Rather keep the cash cows and vested interests firmly in place and pat the unfashionable unions on the head every four years, marvelling at their ability to be competitive despite everything.
No one is blameless. How can it be, for instance, that South Africa play Australia as often as four times a year, yet they have not played a Test match against Fiji since 1996? When the predictably easy Springbok victory is concluded in Marseilles on Saturday, that fact will be conveniently forgotten.
As for Tonga, what happened to the team of deadbeats who lost by 100 points to England in 1999? Well, for once they were able to pick a few of their stars from the Super 14 and European leagues. Usually those players are contractually obliged not to represent their country, for fear of injury.
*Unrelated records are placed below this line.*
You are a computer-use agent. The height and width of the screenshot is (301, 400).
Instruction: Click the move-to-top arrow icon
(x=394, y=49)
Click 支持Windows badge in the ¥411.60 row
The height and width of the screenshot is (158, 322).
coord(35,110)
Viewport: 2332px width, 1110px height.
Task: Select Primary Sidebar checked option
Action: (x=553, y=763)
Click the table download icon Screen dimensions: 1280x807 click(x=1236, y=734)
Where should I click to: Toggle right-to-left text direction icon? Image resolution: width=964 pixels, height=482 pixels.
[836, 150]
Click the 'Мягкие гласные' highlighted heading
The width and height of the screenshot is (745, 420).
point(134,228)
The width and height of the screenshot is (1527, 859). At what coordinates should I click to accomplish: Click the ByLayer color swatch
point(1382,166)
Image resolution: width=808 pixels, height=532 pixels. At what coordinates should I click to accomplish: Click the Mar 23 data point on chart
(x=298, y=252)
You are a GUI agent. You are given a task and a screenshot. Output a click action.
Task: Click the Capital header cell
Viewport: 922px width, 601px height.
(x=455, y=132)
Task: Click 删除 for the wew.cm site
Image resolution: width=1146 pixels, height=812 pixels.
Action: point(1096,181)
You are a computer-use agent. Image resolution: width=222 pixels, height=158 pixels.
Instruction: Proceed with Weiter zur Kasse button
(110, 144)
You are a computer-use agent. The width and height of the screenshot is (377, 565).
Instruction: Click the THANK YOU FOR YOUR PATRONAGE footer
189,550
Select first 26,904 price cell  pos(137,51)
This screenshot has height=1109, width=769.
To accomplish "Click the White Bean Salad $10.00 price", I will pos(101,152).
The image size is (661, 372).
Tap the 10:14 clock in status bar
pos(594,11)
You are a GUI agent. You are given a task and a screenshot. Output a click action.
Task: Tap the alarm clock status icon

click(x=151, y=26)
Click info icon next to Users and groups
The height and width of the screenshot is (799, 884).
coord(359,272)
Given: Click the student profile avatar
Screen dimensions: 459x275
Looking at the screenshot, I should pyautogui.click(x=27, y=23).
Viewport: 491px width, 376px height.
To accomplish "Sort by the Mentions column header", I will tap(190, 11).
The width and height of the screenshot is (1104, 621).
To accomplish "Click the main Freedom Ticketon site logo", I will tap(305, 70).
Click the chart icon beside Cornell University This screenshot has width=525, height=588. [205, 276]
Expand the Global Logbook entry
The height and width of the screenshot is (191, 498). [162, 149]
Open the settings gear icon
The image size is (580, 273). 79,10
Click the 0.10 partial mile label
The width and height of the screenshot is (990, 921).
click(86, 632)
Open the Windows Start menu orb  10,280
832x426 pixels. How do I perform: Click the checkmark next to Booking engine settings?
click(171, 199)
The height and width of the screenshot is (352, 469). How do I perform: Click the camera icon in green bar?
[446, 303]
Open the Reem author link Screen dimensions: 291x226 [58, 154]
Let us not forget that Jonah Lomu left Tonga for New Zealand at the age of 16 only after talent scouts spotted his astonishing rugby talent. In the new age of the IRB, such rapacity would not be allowed. Tonga and Fiji would have their designated seats at rugby’s top table and New Zealand would revert to looking like it did 20 years ago, instead of the Pacific Islands all stars XV that it is today.
If that makes you feel sorry for the All Blacks, then prepare to shed tears for Graham Henry’s men on Saturday when they bow out of the World Cup. France might have frozen in their opening game against Argentina, but they will play like men possessed at the Millennium Stadium in Cardiff.
Argentina will not need to dig as deep to overcome Scotland and it then only remains to be seen whether the Pumas have anything left in the tank for the semifinal against the Springboks. It would be embarrassing for South Africa to fall at the penultimate hurdle, but not half as embarrassing as it would be for the IRB in the event that Argentina end up as world champions.